**AVAILABLE DATA:**
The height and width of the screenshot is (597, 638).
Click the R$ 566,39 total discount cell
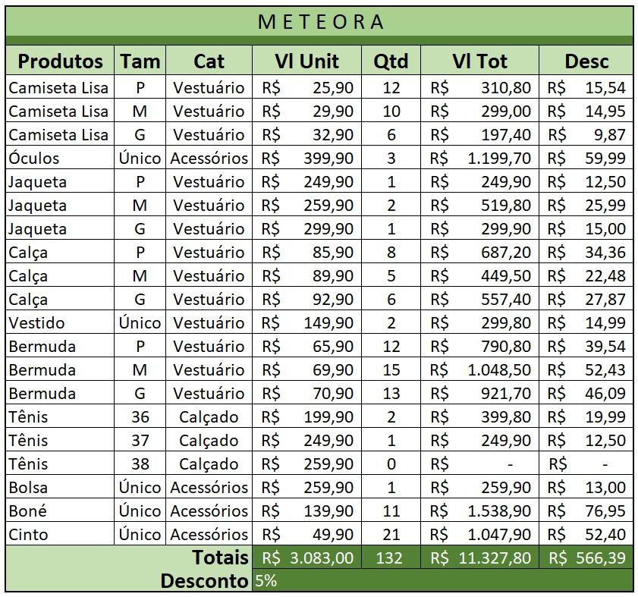click(586, 558)
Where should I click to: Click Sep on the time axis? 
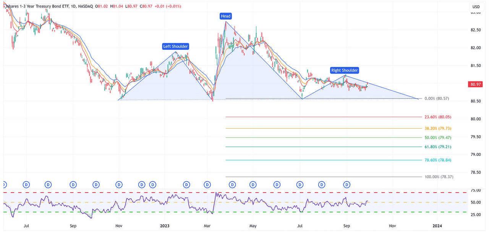point(347,226)
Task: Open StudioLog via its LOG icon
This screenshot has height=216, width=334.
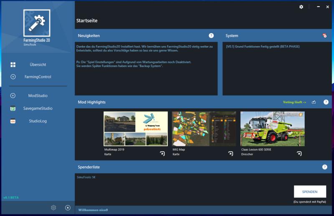Action: click(13, 121)
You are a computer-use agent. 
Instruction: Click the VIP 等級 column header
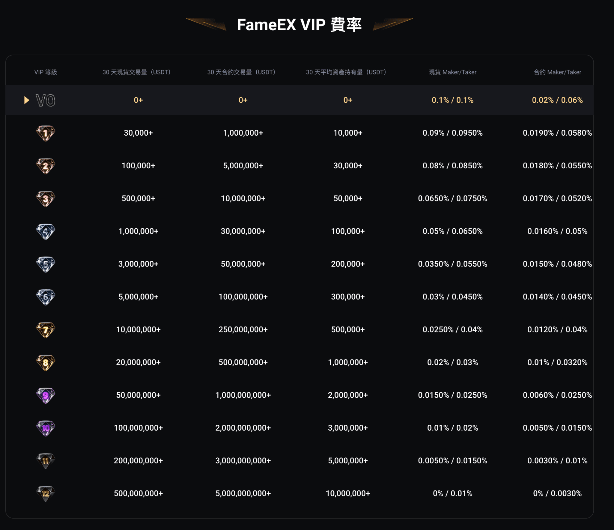pyautogui.click(x=46, y=72)
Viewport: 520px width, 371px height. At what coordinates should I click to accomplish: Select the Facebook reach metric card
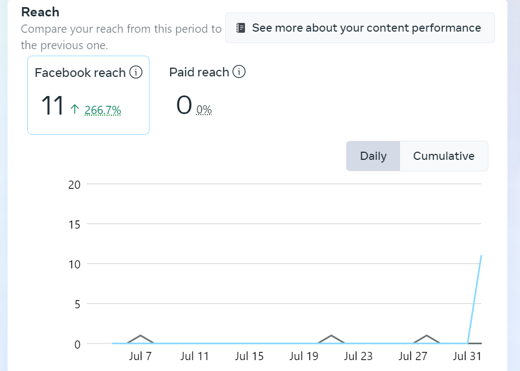pyautogui.click(x=88, y=95)
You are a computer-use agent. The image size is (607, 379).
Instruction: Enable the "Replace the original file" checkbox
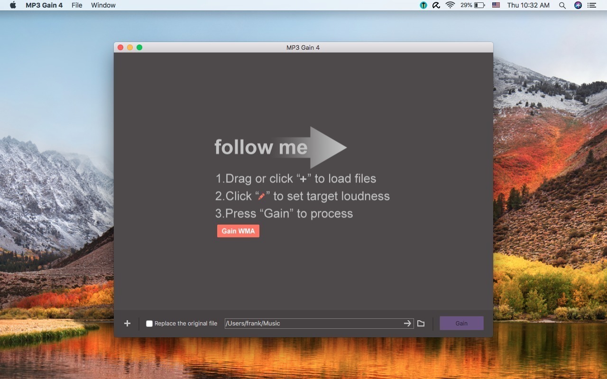149,323
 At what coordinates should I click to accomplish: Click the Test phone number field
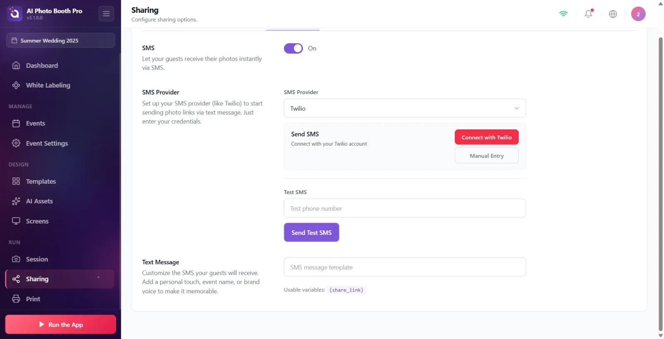click(405, 208)
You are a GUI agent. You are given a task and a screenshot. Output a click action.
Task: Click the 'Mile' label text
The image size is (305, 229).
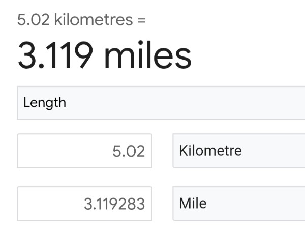pyautogui.click(x=193, y=203)
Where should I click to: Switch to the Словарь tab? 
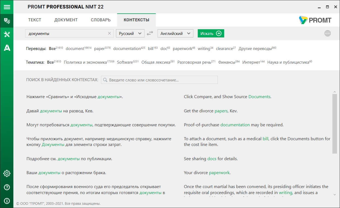pos(101,20)
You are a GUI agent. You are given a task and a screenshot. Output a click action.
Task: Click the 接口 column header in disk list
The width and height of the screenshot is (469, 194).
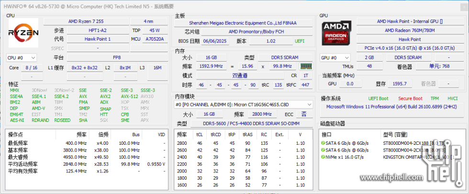(x=326, y=134)
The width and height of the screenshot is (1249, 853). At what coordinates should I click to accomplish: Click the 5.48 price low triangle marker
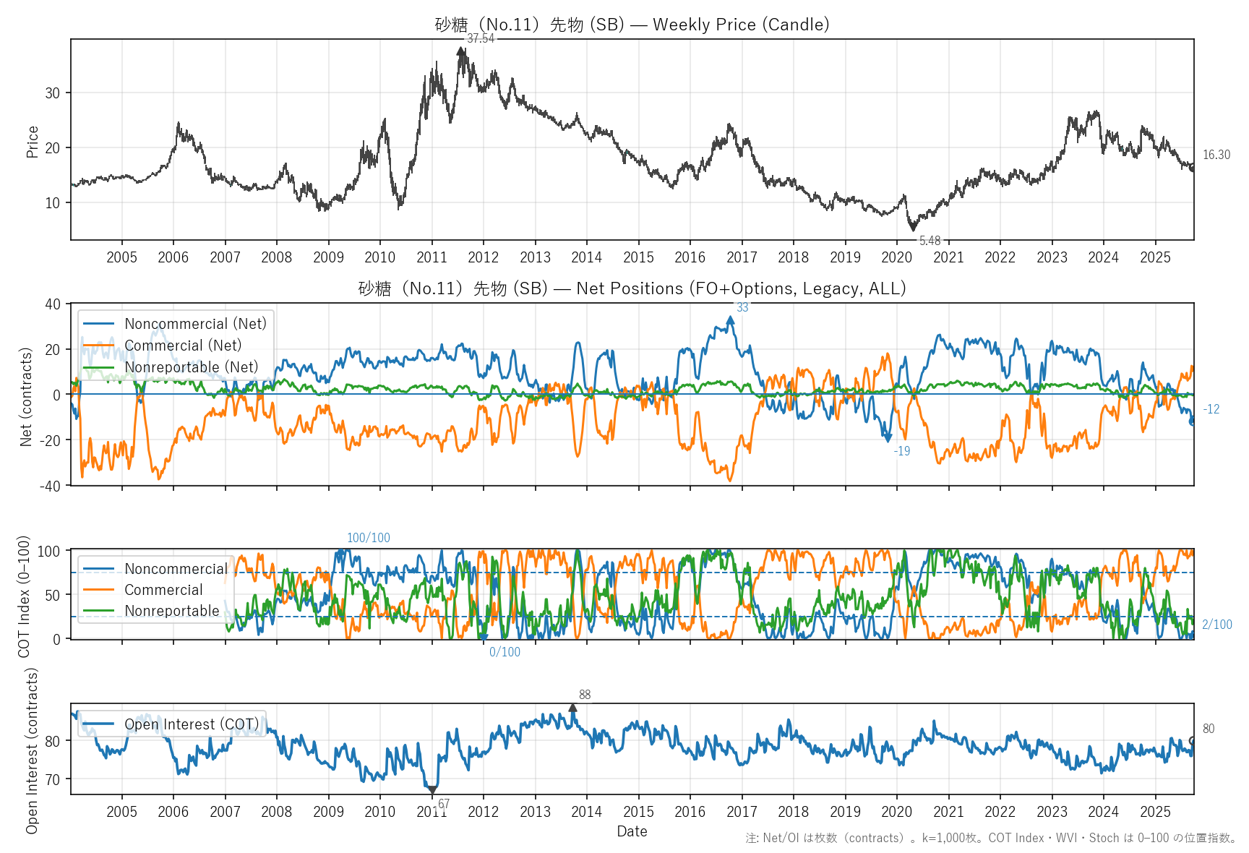coord(914,228)
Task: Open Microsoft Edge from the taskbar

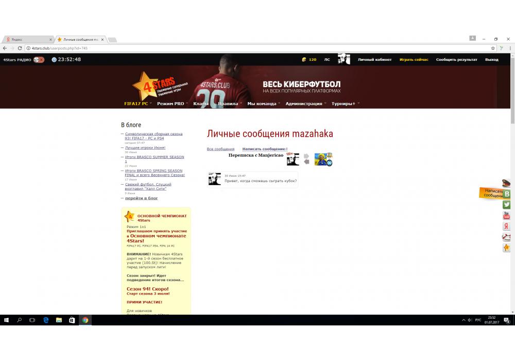Action: pos(46,320)

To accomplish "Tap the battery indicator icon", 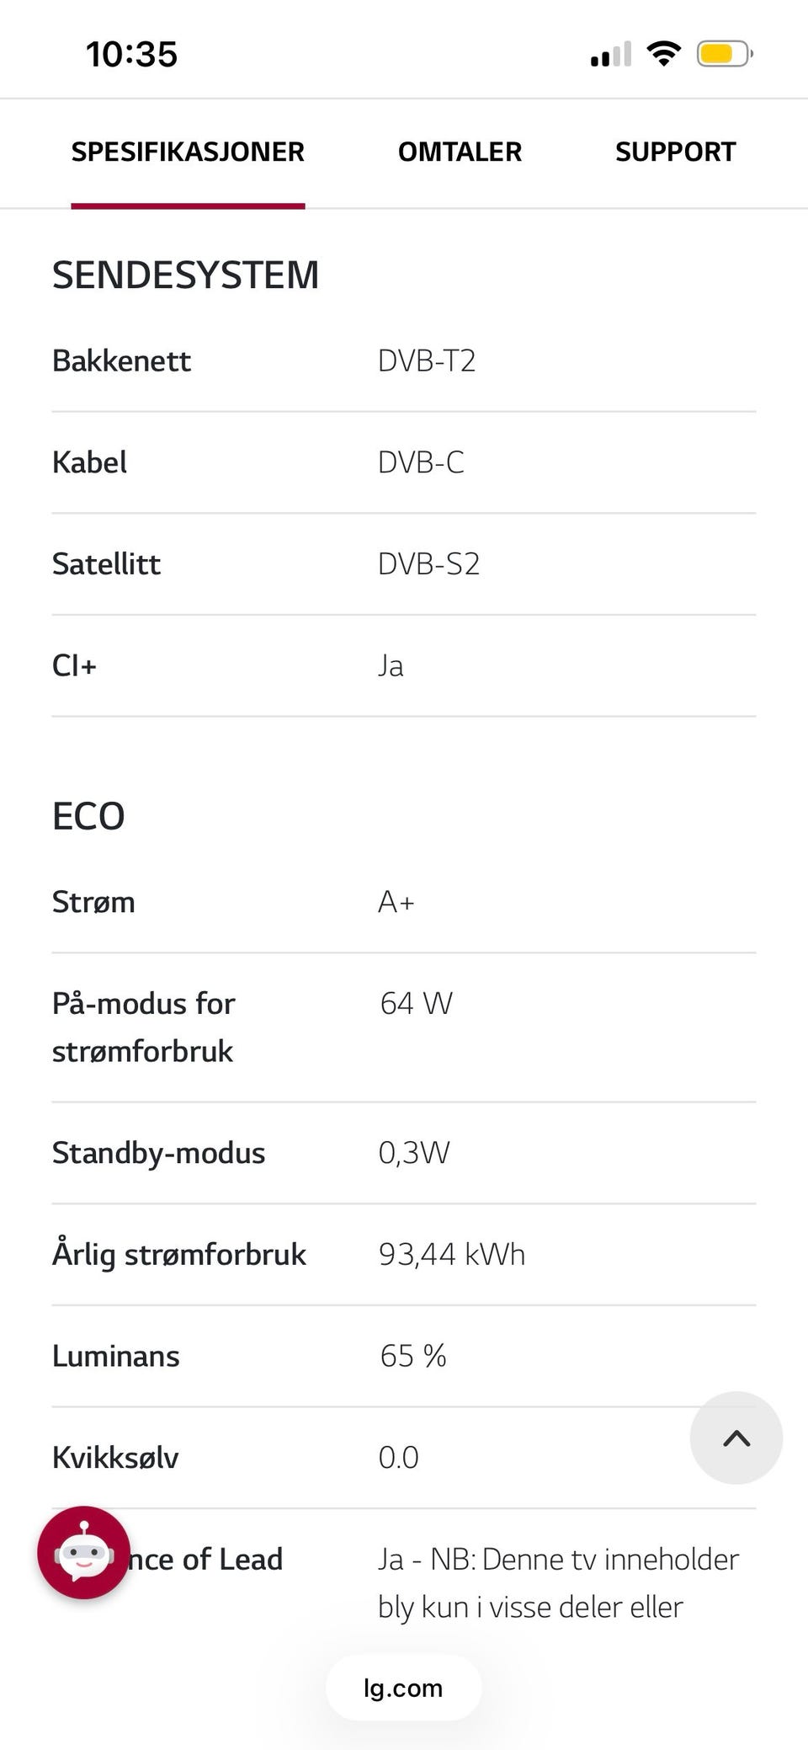I will coord(723,54).
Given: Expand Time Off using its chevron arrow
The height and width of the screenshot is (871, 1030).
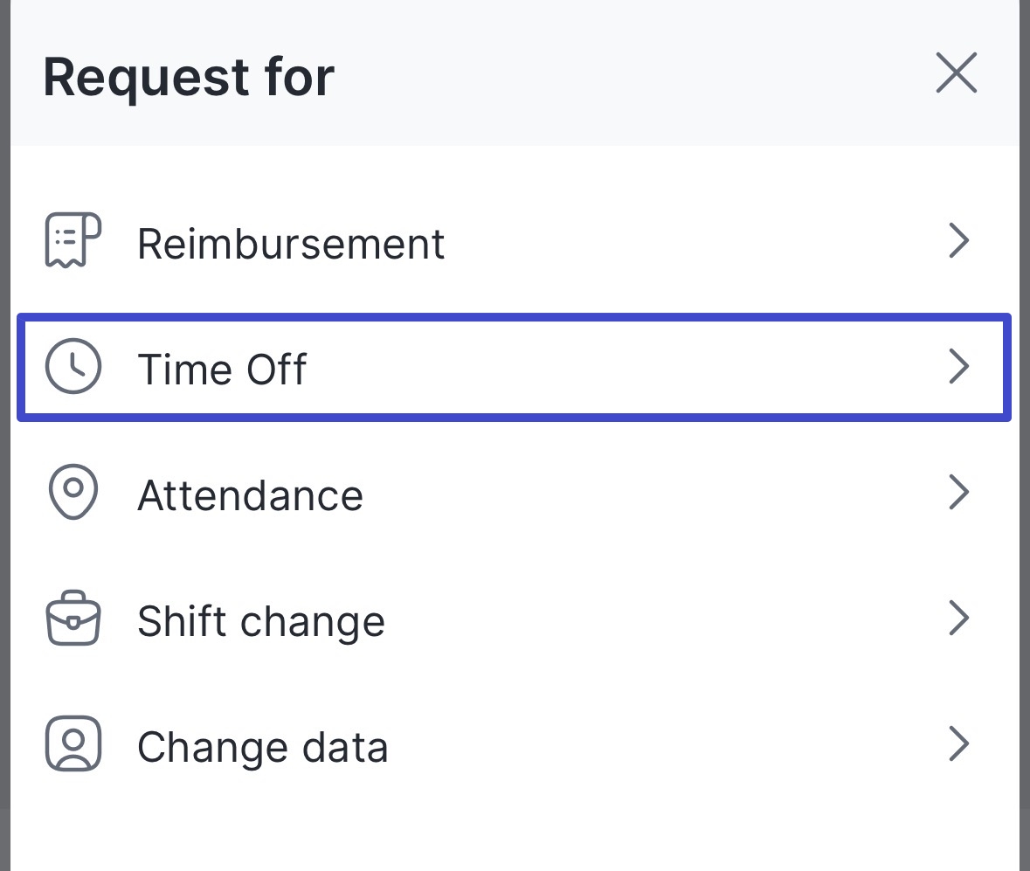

**AIM OF THE TASK:** Show each line from the listing above that includes the word "agent".

**SOLUTION FOR THIS EXERCISE:**
You are a computer-use agent. 
You are a computer-use agent. The image size is (607, 379).
You are a GUI agent. You are given a task and a screenshot. Output a click action.
You are a GUI agent. You are given a task and a screenshot. Output a click action.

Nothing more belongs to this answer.